Sufficient Conditions for $f(x_1)g(y_1)+f(x_2)g(y_2)\le f(x_1+x_2)g(x_1+x_2)$

Question

Let $f$ and $g$ be two strictly increasing functions such that $% f:[0,1]\rightarrow \mathbb{R}_{+}$ (with $f(0)=0$) and $g:[2,\infty )\rightarrow \mathbb{R}_{+}$. Can anyone come up with sufficient conditions that will ensure (i) and (ii) always hold whenever $0<x_{1}$, $0<x_{2}$, and $x_{1}+x_{2}\leq 1$, respectively?

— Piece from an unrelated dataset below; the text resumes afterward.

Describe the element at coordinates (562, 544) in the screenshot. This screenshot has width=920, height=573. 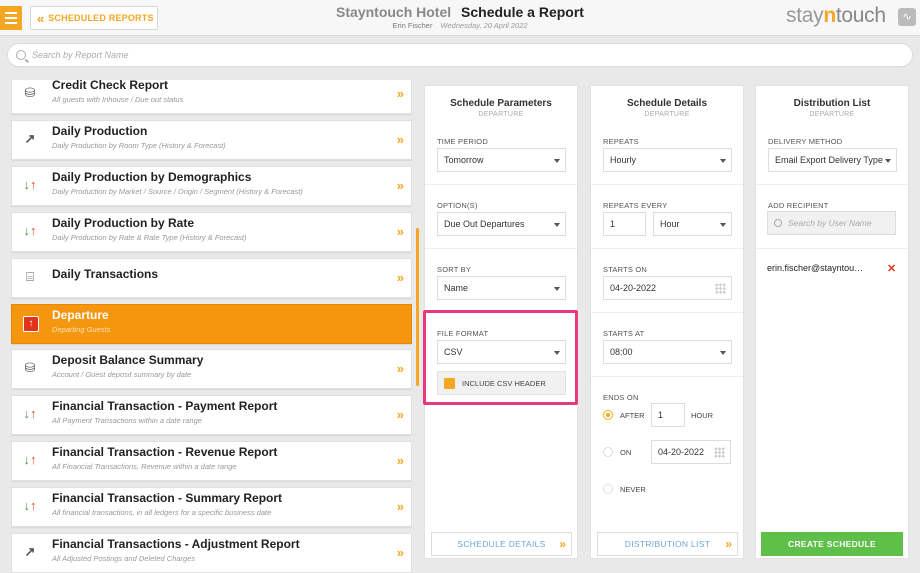
I see `double-chevron-right-icon: »` at that location.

\begin{equation*} \text{(i) }f(x_{1})g(y_{1})+f(x_{2})g(y_{2})\leq f(x_{1}+x_{2})g(y_{1}+y_{2})% \text{.} \end{equation*} \begin{equation*} \text{(ii) }f(x_{1})g(y_{1})+f(x_{2})g(y_{2})\geq f(x_{1}+x_{2})g(y_{1}+y_{2})\text{.} \end{equation*} One thing I can see is that since both functions are strictly increasing, (i) is always true if
\begin{equation*} \text{(a) }f(x_{1})+f(x_{2})\leq f(x_{1}+x_{2}) \end{equation*} or \begin{equation*} \text{(b) }g(y_{1})+g(y_{2})\leq g(y_{1}+y_{2}) \end{equation*} Is always true. But, this begs the question of what conditions guarantee (a) and (b)?